As boring as pushing pencils in Whitehall may be, surely there are more interesting things to be doing than editing the Wikipedia entries for players from the second tier of Scottish football?
Well, apparently not. The Twitter account Whitehall Edits found that the entries for five Scottish footballers were edited from a government computer on Monday morning.
Whitehall Edits is a bot set up by Channel 4 News that automatically tweets when an edit has been made on Wikipedia from a government computer IP address.
Mike Deri Smith, who helped create the bot, explained to i100: “Ninety-nine per cent of edits are for really boring things like grammar changes or the number of appearances a footballer made.
“But there are also a small amount that appear to be more sinister and those are the ones we are really interested in.”

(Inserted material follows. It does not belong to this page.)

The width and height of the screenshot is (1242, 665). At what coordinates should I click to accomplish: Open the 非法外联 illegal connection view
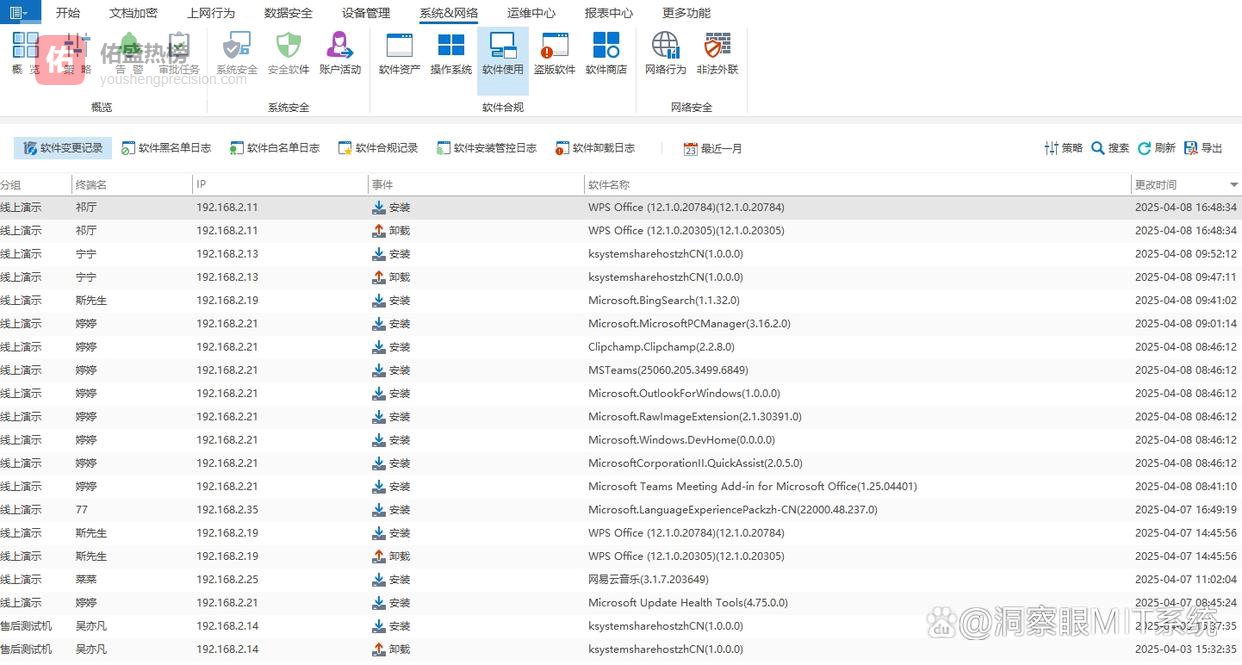[x=717, y=53]
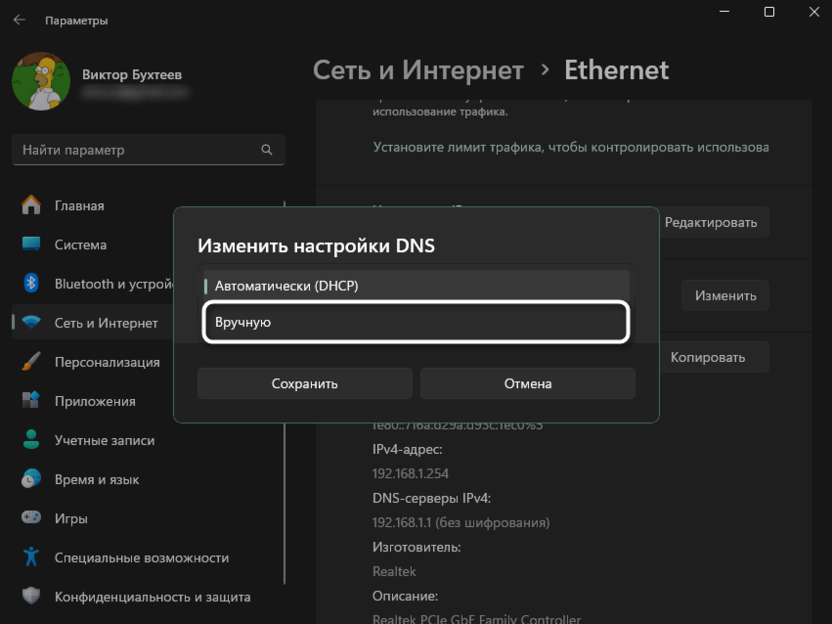Click the search magnifier in sidebar
Viewport: 832px width, 624px height.
point(266,149)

Indeed, Channel 4 News found last week that a government computer had been used to heavily edit and remove criticism of the police on the Wikipedia entries for three high-profile deaths - those of Jean Charles de Menezes, Damilola Taylor and Lee Rigby.
Previously, a civil servant was sacked following a Daily Telegraph investigation into slurs inserted into Hillsborough Wikipedia pages.
Part of the editing etiquette on Wikipedia - the encyclopedia that "anyone can edit" - means users who have made more contributions on the site are generally given more credence by the community.
So could editing the pages of second-rate Scottish footballers and making minor grammatical corrections all be part of a wider, cynical plan from these anonymous users to look more credible? Either that or they are just really, really bored.
Government takes these matters very seriously. We have recently reminded civil servants of their responsibilities under the Civil Service Code and any breaches of the code will be dealt with.
We will shortly be issuing fuller guidance on using the internet and social media to all departments.